Because yes, I still have no answer about where are the 2.0 driver for OMAP.

It has been mentioned in various places that the Pandora will have a binary blob driver for ES 2.0, just search the forums.

There will be at least ES 2.0 support, either at ship time or shortly thereafter. You'll have to take the devs' and my word on that one.
You won't find the driver sets for OMAP3 yet because it's not available from TI for general public consumption yet- YET.

ok, frankly, i'm not sure what i'm saying anymore (and for sure never claimed it can perform 4 32bit ops/clock ; )

the whole 'scatter/gather SIMD over 4 threads' point i've been promoting so far is clearly a no-go for floats (as maciek has been trying to hammer down my cortex : ), i.e. something like that may still be used for the lower-width data types, but apparently does not help for floats. so far everything indicates that the fp/clock powers of the SGX are not great - namely, 1 op per clock per shader unit. apropos, something has been bothering me since the beginning in that SCH datasheet, namely (9.1.1 3D Core Key Features): '— Vertex Rate: One Triangle 15 clocks (Transform Only)'.

so here the '1 tri/clock' is the typical PR speak used to imply 1 vertex/tri ratio, which is ok. what is bothering is the quote of 15 clocks/vertex (transform only). now, 'transform only' clearly implies a sole MVP (model-view-projection) transform operation. now, if we assume MAD (multiply-add) ops would be used to do that (and the shader units are entirely devoted to vertex work), that is 4x 4-wide MADs per vertex transformed, swizzles non-widthstanding (then again, we have 1 float/register, there's nothing to swizzle there). or IOW, these are 16 ops (ok, most/all of them fused, but that's not the point), carried in.. 15 clocks!? does anybody else find the ratio of ~1 op/clock rather bothersome? i do. let me explain why: because that means that only one shader unit can work on one thread at a time.

what follows from that? well, one of the following two things:

a) either SCH's SGX has one (1) shader unit in total (in which case i cannot see how threads can execute concurrently, at all), or
b) there's no 'scattering SIMD' in SGX, the way i've been expecting it, so multiple registers from one context cannot be dispatched to multple shader units at a time (in the example: there is only one shader working on the MVP transform at any time)

either way, there's something rotten in datasheetland. oh, well.

I'm assuming you're referring to 'Vertex / Triangle Ratio average = 1 vtx/tri, peak 0.5 vtx/tri'. Yup, I guess so too.

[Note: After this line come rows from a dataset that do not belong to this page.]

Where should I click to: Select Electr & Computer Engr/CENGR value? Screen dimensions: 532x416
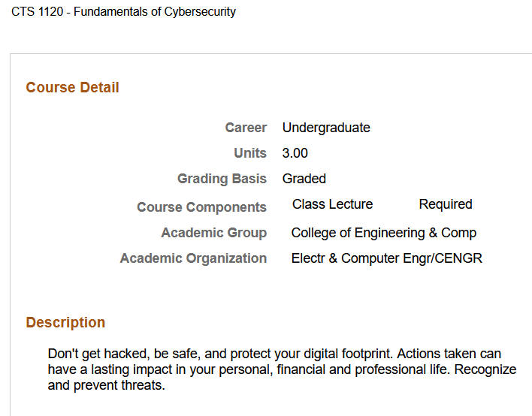387,258
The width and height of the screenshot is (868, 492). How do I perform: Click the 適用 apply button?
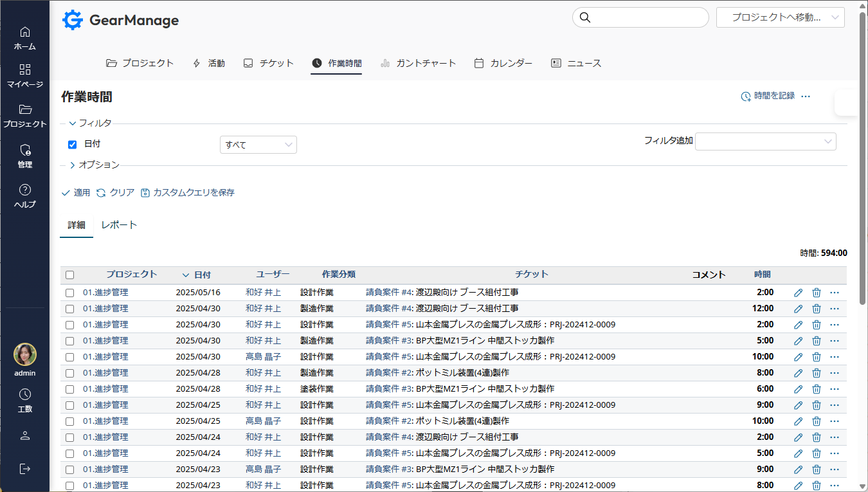[76, 192]
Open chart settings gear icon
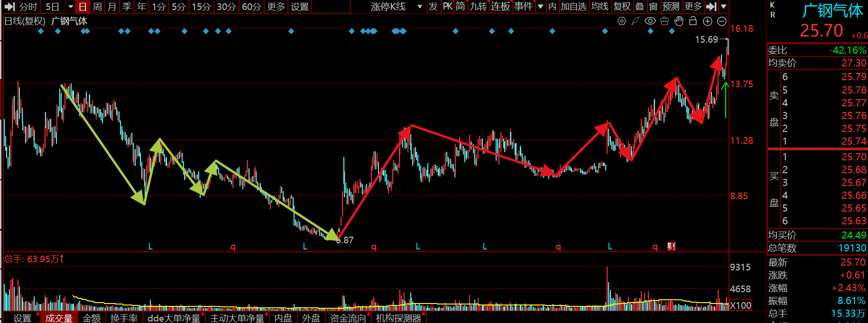 click(x=622, y=21)
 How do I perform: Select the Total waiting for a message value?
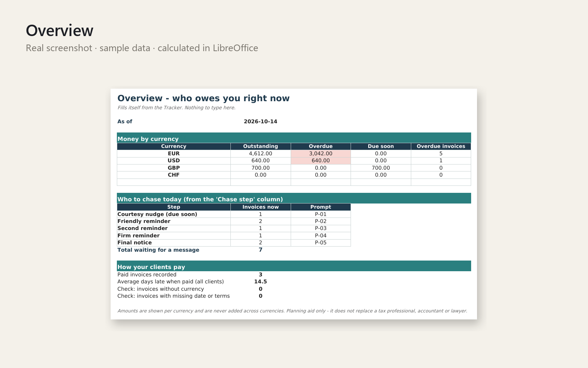coord(261,250)
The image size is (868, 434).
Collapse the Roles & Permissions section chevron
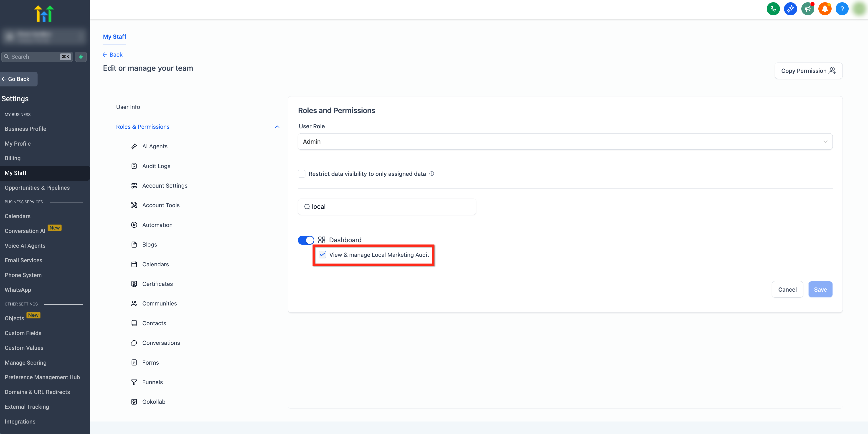277,127
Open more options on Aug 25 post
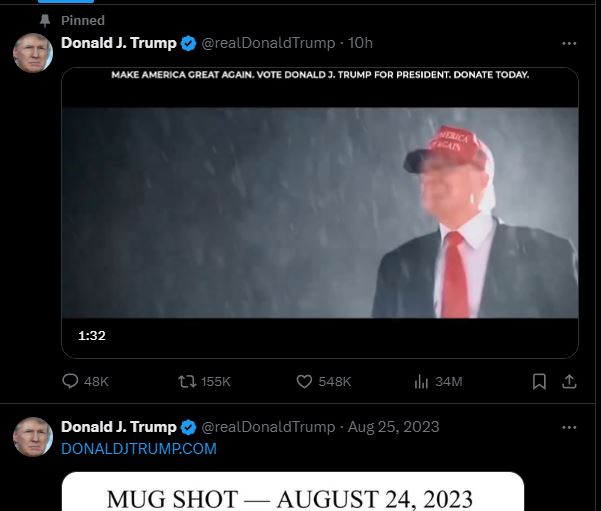The width and height of the screenshot is (601, 511). (x=569, y=427)
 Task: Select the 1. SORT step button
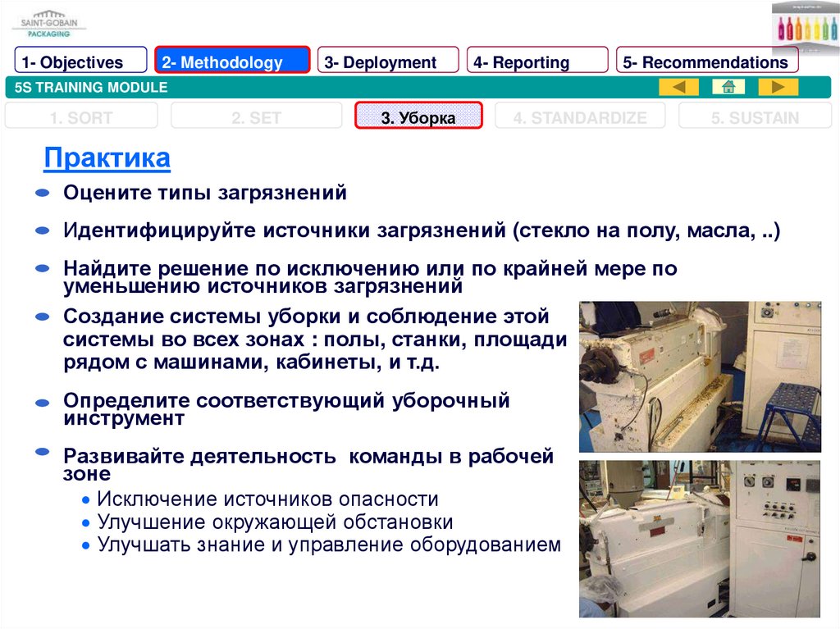[81, 118]
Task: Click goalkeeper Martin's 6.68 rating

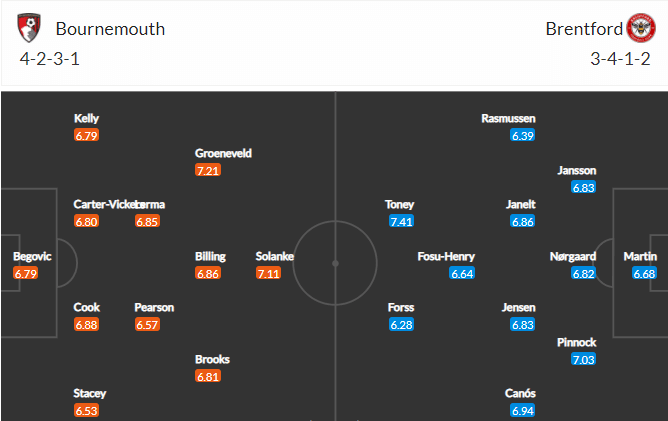Action: point(644,273)
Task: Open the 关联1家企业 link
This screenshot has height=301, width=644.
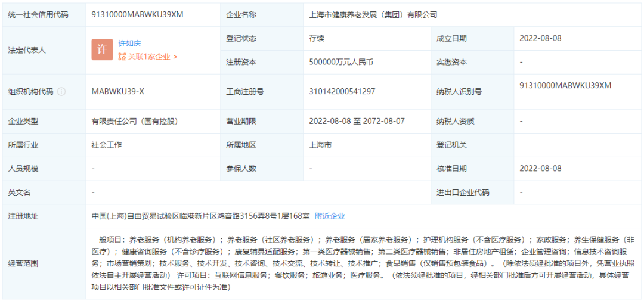Action: click(x=149, y=57)
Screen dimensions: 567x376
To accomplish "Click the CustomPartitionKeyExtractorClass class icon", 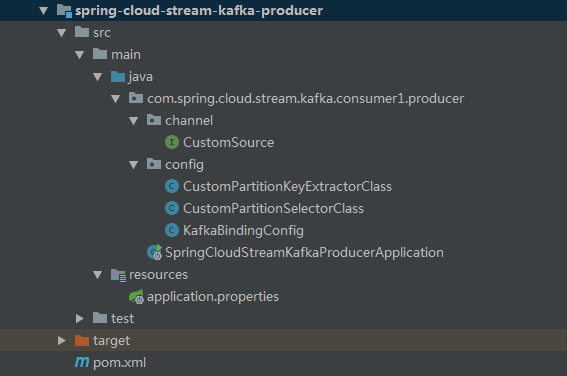I will click(x=172, y=186).

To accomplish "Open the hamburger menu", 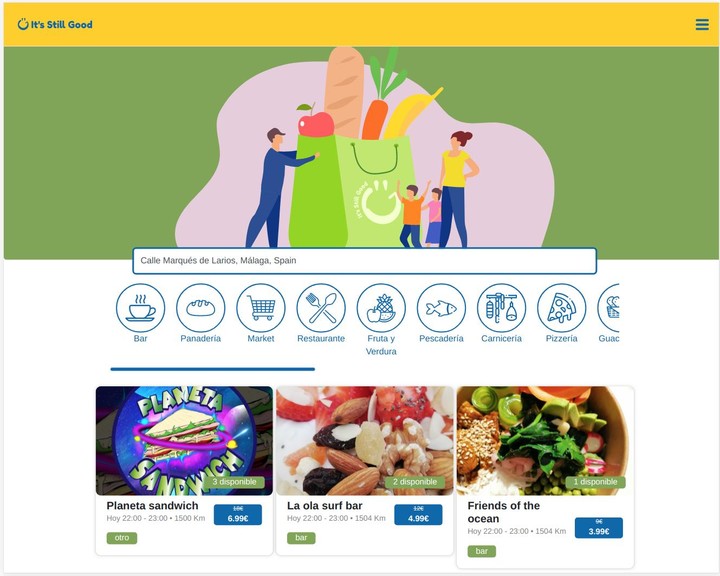I will point(702,24).
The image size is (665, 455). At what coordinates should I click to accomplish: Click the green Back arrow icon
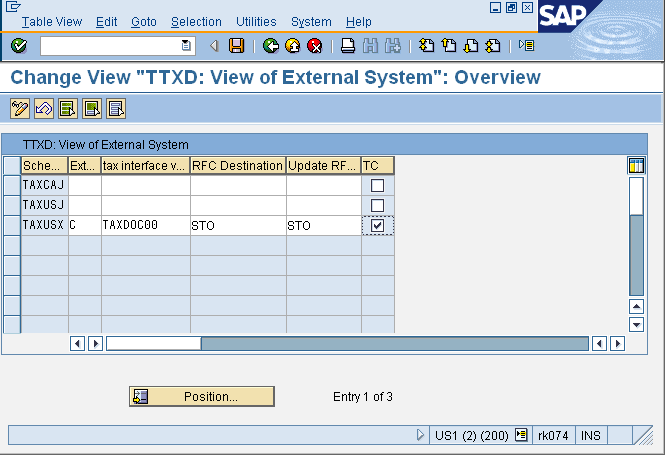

And it means that they have transformed vertex cache.


I think the reality is 60 clocks/vertex, but there are 4 shader units, so in theoretical scenario when only vertex processing is done (all 4 shader units are doing VS) they'll get average of 15 clocks...
This corresponds nicely to information that SGX can do 13.5 mpolys/s [@200Mhz]. This would mean that vertex processing takes (200*mega [1/s] )*( 4 [shader_units ] )/( 13.5*mega [polys/s] ) = 59.259 [clocks].
I'm assuming that their 'transform only' includes clipping and division when projecting 3D->2D. They cannot do it in pixel shaders, because they tiled architecture has to have 2D triangles after VS to match triangles to specific tiles...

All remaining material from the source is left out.